### Task inputs
= = = = = = =

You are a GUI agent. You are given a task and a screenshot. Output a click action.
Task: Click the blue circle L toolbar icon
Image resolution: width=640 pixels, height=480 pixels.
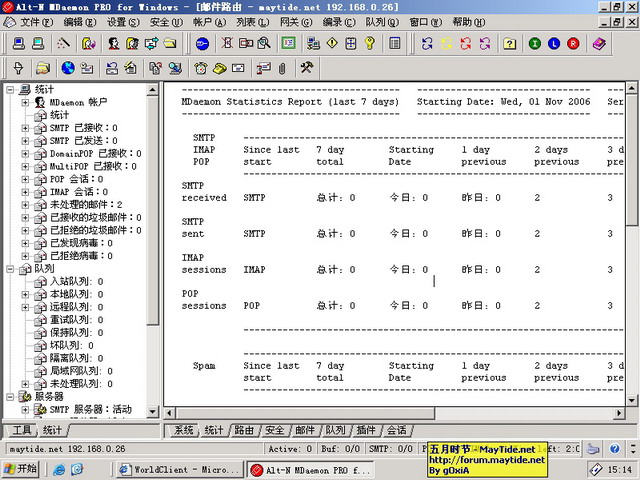click(x=554, y=43)
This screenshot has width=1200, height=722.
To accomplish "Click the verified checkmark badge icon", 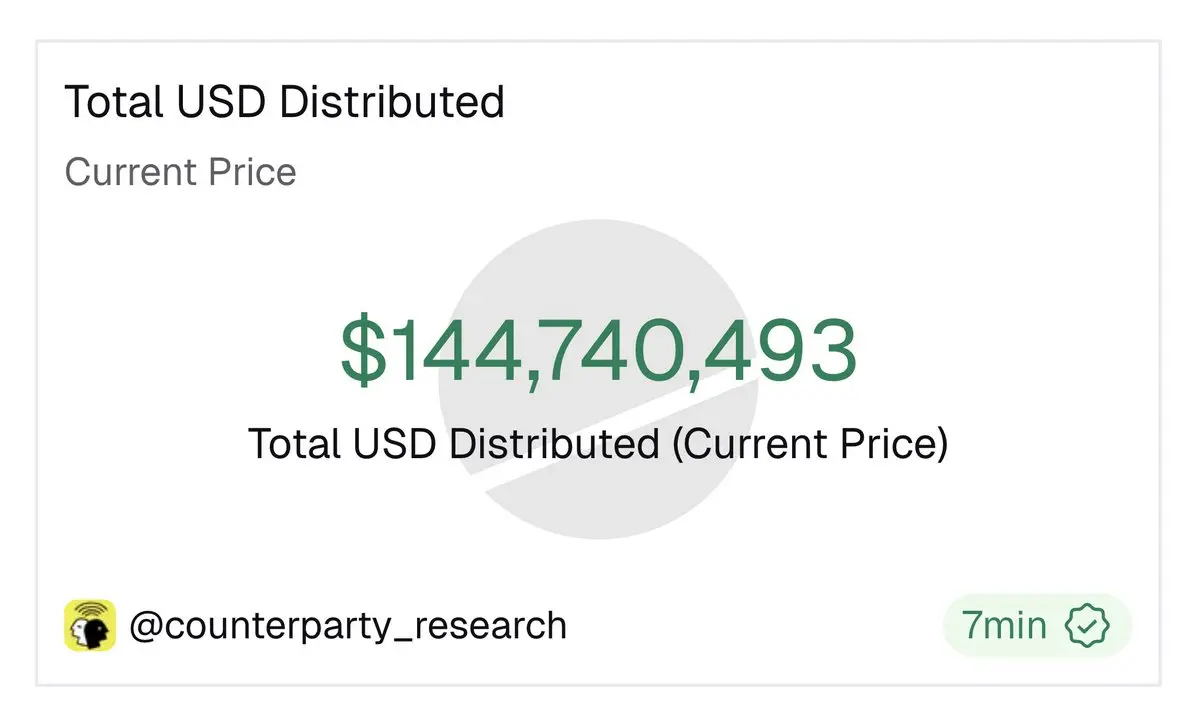I will pyautogui.click(x=1086, y=626).
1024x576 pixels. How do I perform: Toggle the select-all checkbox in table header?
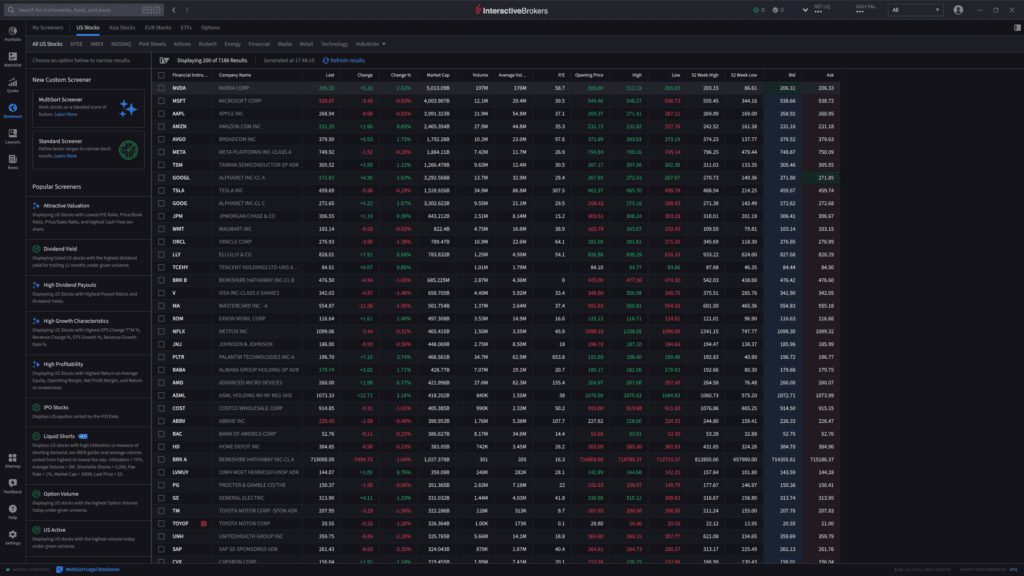point(161,75)
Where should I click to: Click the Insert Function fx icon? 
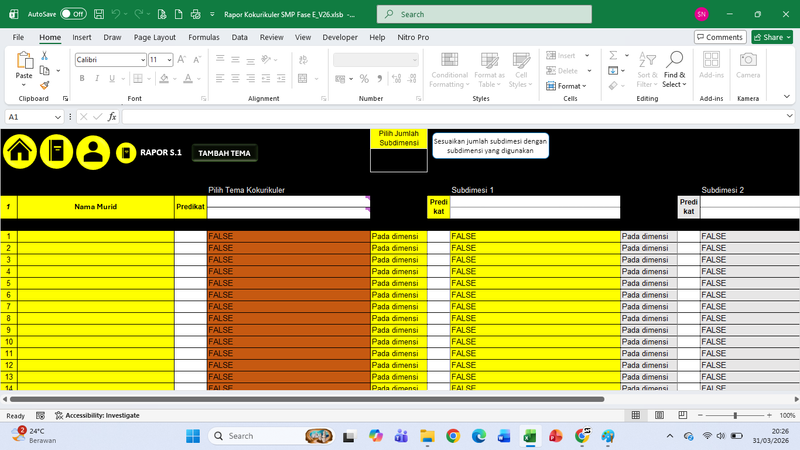pyautogui.click(x=112, y=117)
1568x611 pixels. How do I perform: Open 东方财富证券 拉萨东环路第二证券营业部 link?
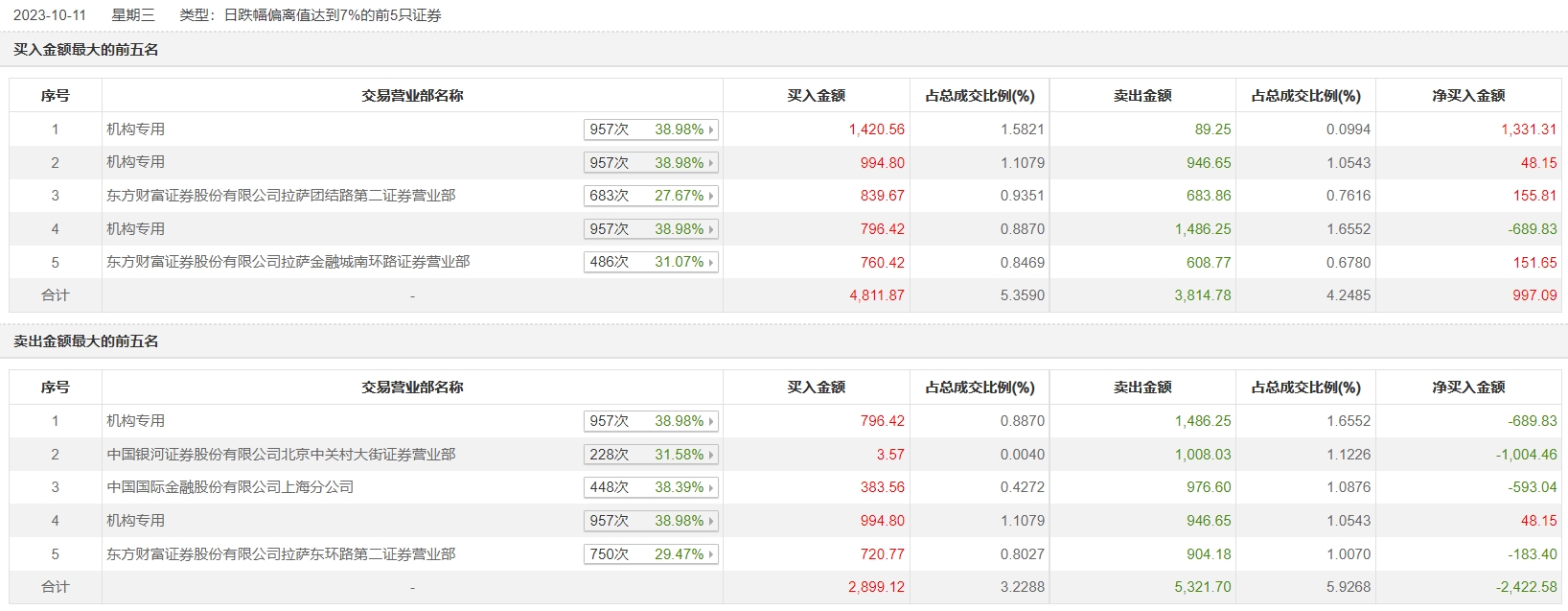tap(281, 554)
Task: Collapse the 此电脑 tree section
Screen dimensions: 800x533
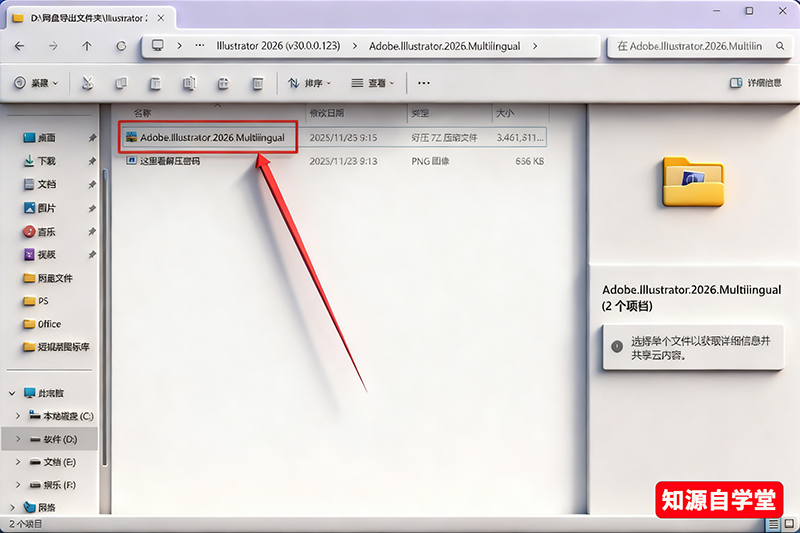Action: point(12,393)
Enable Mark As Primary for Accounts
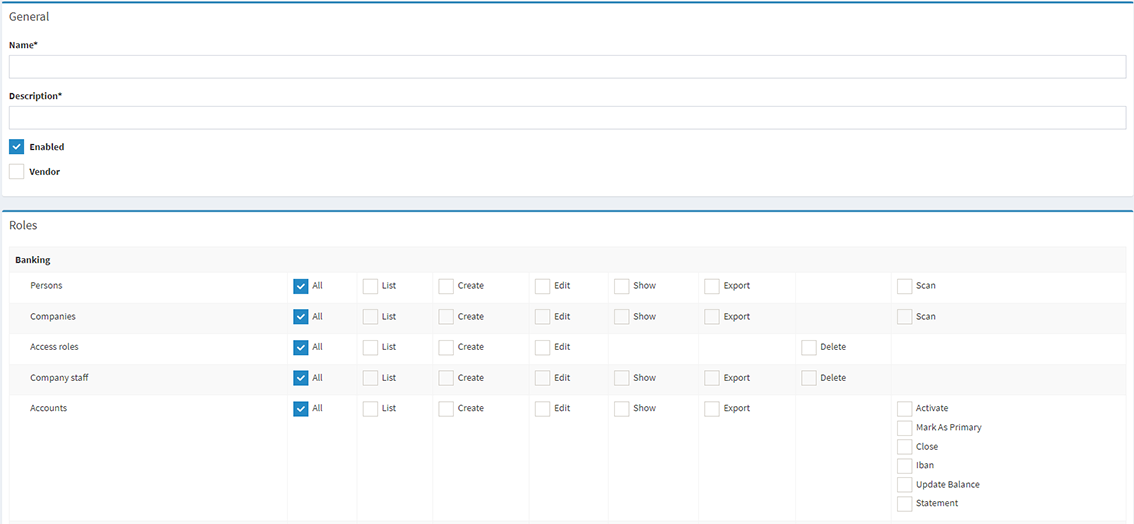 tap(905, 428)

= = = = = = =

From the top of the listing above, repeat each line exactly until you reach the line containing "This screenshot has width=1200, height=722.", and repeat that one too. Leave the pictures out.

### Result of this task
You are a GUI agent. You are given a task and a screenshot. Output a click action.
Task: Click the blue circle L toolbar icon
Image resolution: width=640 pixels, height=480 pixels.
click(x=554, y=43)
This screenshot has width=1200, height=722.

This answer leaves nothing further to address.